How sleep (or lack of it) affects a child’s brain

How Sleep (or Lack of It) Affects a Child’s Brain

Jul 31, 2019

Ah, sleep. What parent doesn’t love peering down at their peacefully slumbering child after a long day? Not only is it a calming moment for you, but sleep for a child is an important tool that helps to maintain and promote physical and mental health, overall growth, and development.

As most parents can attest, it’s also something you don’t want to mess with. When a child between the ages of five and twelve gets even an hour less than the recommended nine to 11 hours of sleep per night, they can be irritable, have a lower attention span, and are more prone to emotional meltdowns.

That’s because those “sleeping hours” are critical for growth. By the time children are ready for school, they’ve developed regular sleep rhythms that include two alternating states: non-rapid eye movement (NREM) and rapid eye movement (REM). In the latter state, a child’s brain is more active and they begin dreaming. In the former, the body sends more blood to the muscles and restores energy, which allows tissue growth and repair. It’s also during this state that hormones are released to encourage overall growth and development.

Given that, it’s no wonder a good night’s rest is key to helping your child’s brain grow and develop. Here are six ways which proper shut-eye can benefit any school-aged kid.


After the age of five, most kids no longer need naps, so if a child is falling asleep in the car or on the couch before bedtime, that lack of energy is one indication that they aren’t sleeping enough. Meanwhile, some children have the opposite reaction to not enough sleep, and they can become even more hyper or physically active. Often parents believe that an abundance of energy is a result of too much sleep or a lack of tiredness, and they may choose to keep a child up. But doing so can actually compound the problem in the long run.


Creativity and imagination are cornerstones of any childhood, which is why play-based learning is so highly promoted when children are younger. But studies have shown that even one poor night’s sleep for a child can impact creativity and abstract thinking, which makes every night of sound sleep an important one.

Concentration and focus

Anyone who has ever been overtired can attest to feeling a lack of concentration or focus, but in children a lack of sleep can have longer-lasting effects than a sluggish morning. Some research suggests that children who consistently get less than 10 hours of sleep when they’re younger are more likely to have hyperactivity and impulse problems when they’re older. Meanwhile, the symptoms of sleep-deprivation and ADHD are very similar, and tired kids are likely to be more easily distracted at home and in school.


When children sleep, their brains restore resources that were depleted during the day while also recalling certain experiences and memories. During this process, the brain has been shown to even solve ongoing issues or problems that may seem more overwhelming during waking hours. No wonder whenever you’re faced with an important decision in life, one of the most common suggestions is to “sleep on it.”

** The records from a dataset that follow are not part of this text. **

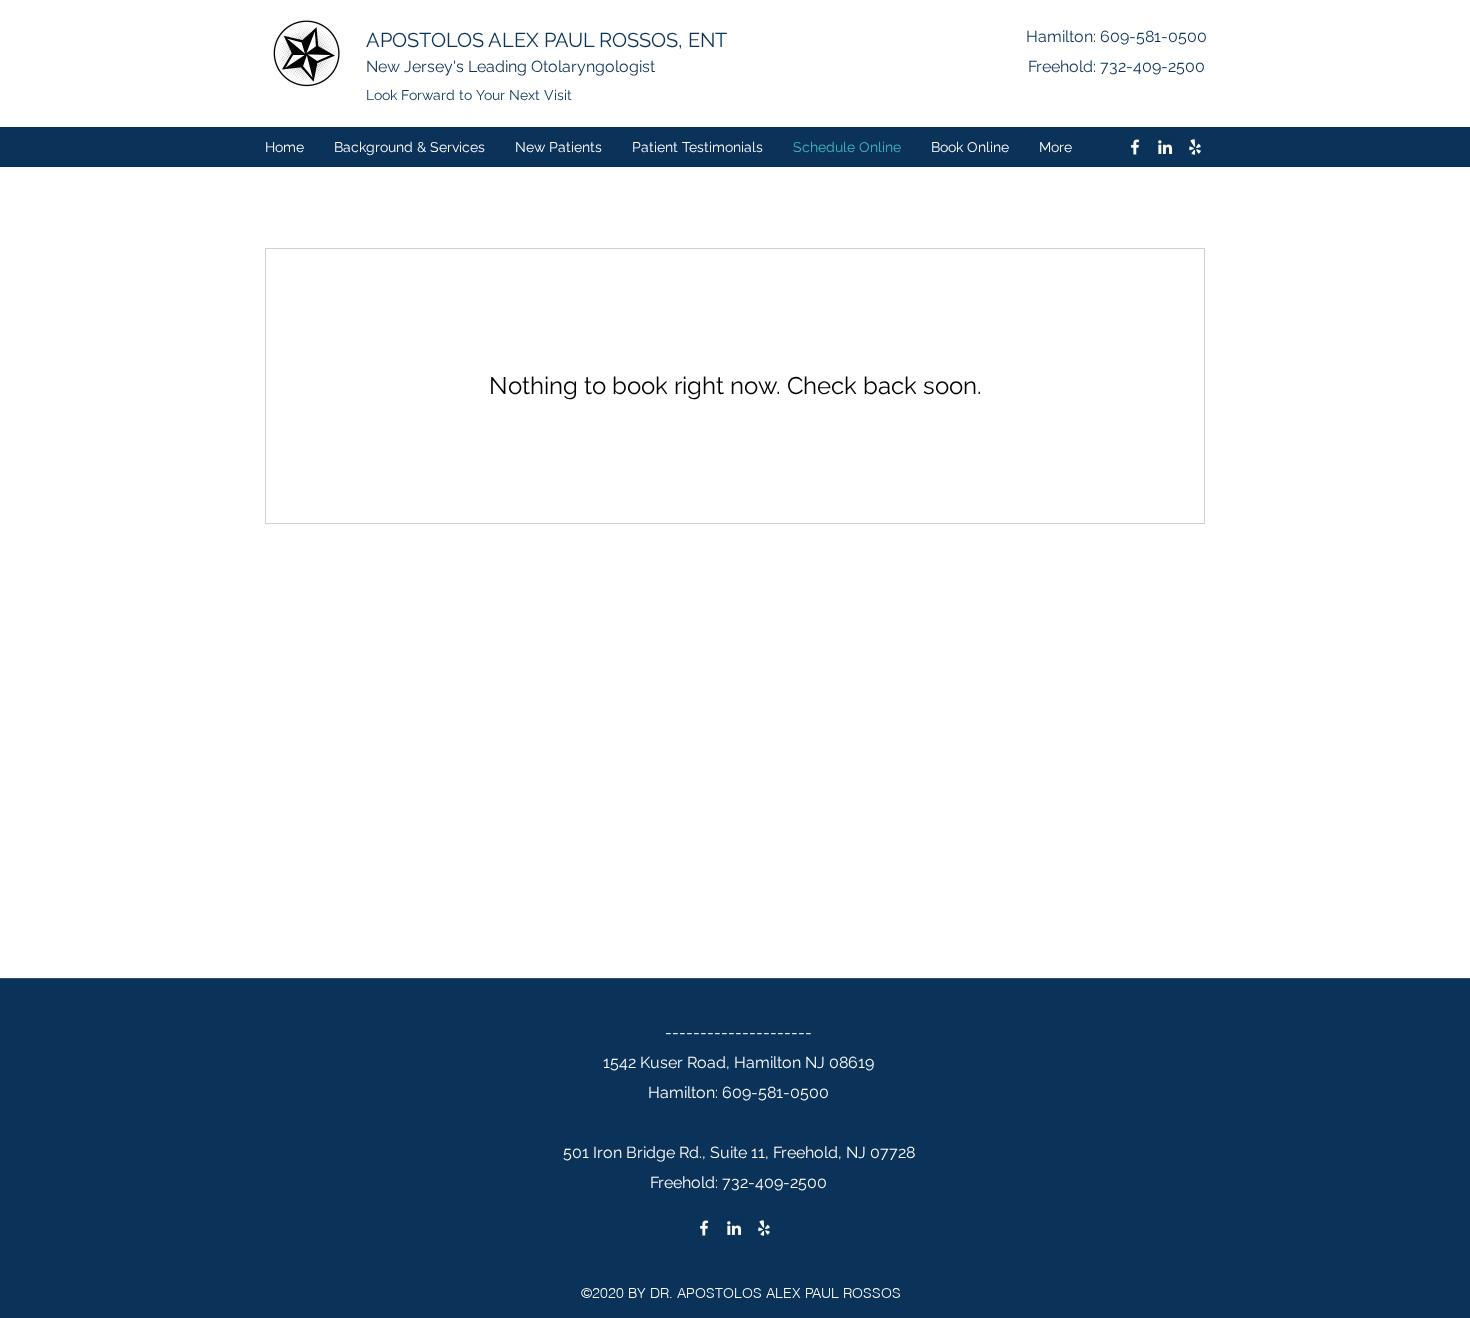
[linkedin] (1165, 147)
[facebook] (1135, 147)
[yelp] (1195, 147)
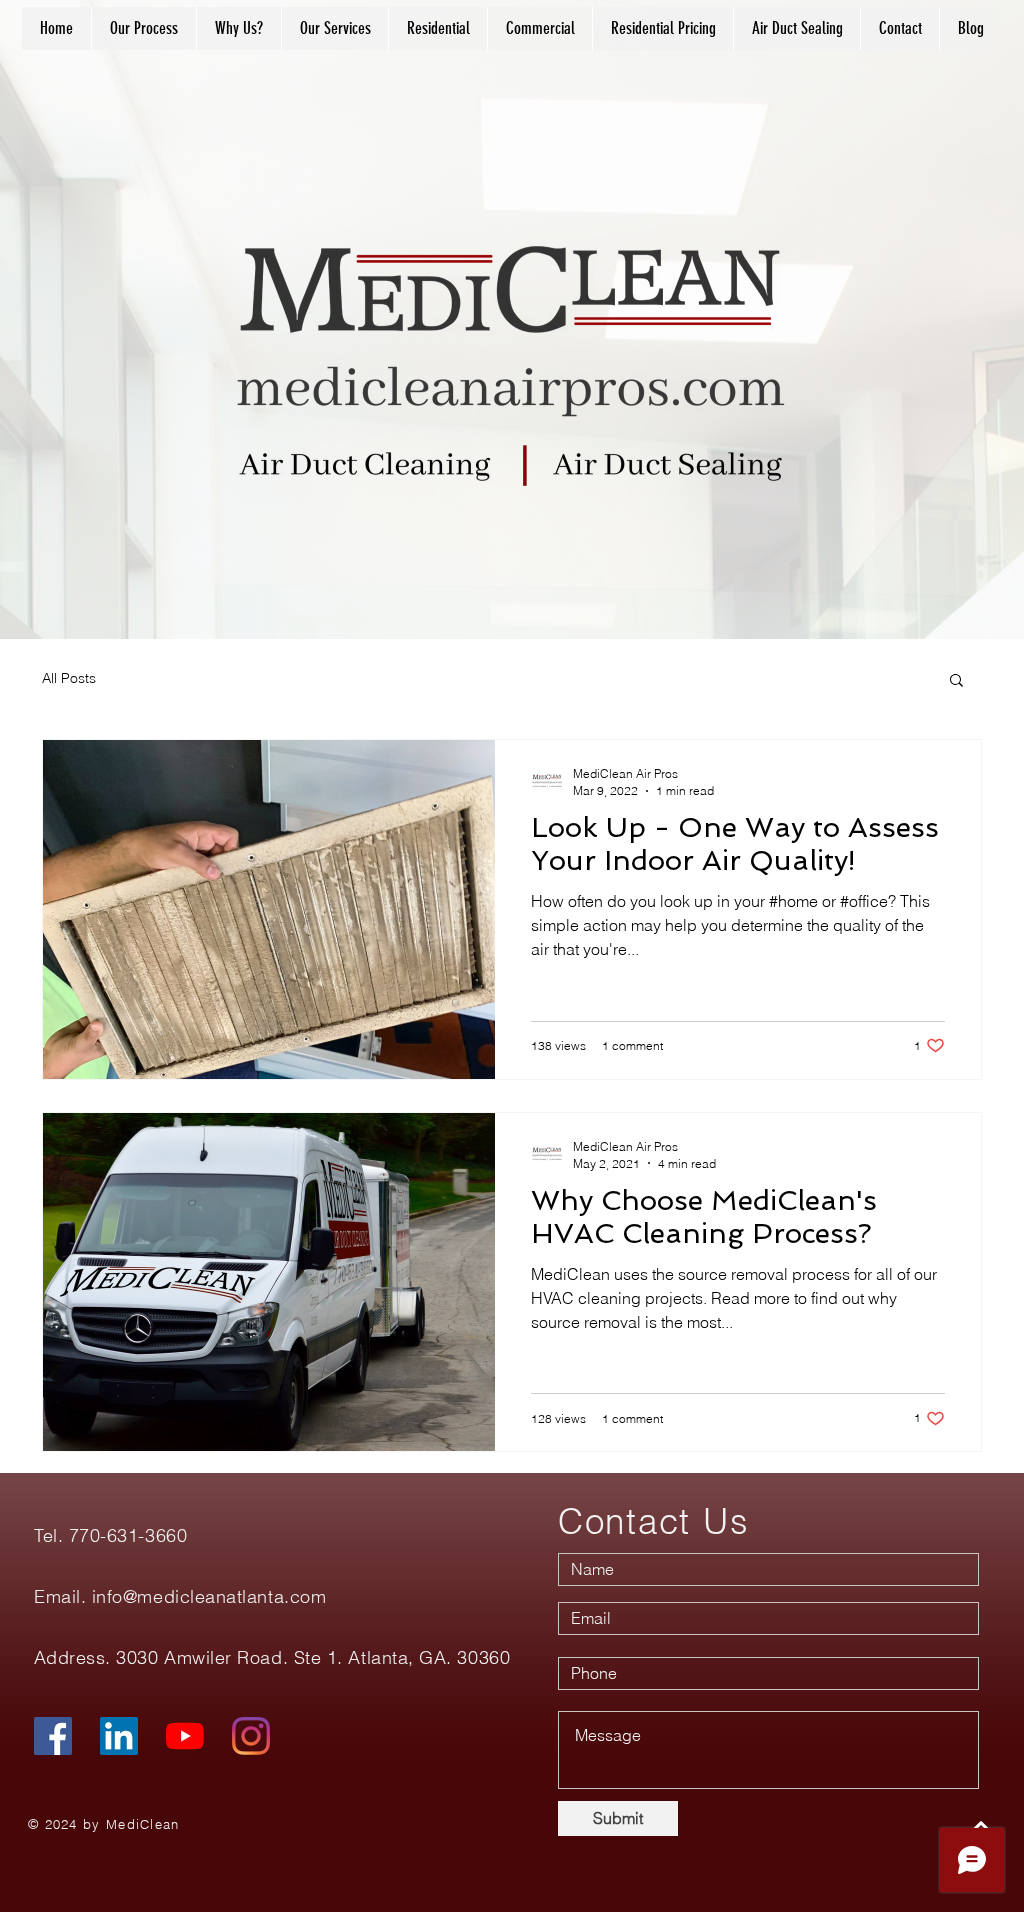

There are a few ways that sleep and memory go hand-in-hand, especially in children. As anyone who has ever been sluggish knows, it’s a lot harder to focus on learning when you’re tired. Moreover, it’s also during sleep that the brain takes information that it has learned during the day, processes it, and then stores it in the long-term memory bank. If a child is unable to log enough hours of sleep in order to do this, their memory is impacted

Irritability and relationships

Anyone who has ever been overtired (a.k.a. everyone) knows that a poor night’s sleep and irritability, stress, and bad temper go hand-in-hand. Sleep is important for a child’s mental health, as it affects their overall mood and mental state, setting them up for a good or a bad day. Research has also shown a link between children who receive inadequate sleep and depression or anxiety disorders, making a proper sleep schedule essential for mental health.

Of course, not everyone has a stellar night’s sleep all of the time, and a variety of factors can affect how a child settles down at night. That’s why experts recommend teaching school-aged children about healthy sleep habits and encouraging regular sleep schedules and bedtime routines. Children should avoid caffeine and shut down any screens at least an hour or two before bedtime, and their rooms should be kept dark, cool, and quiet in order to ensure the best sleeping conditions possible.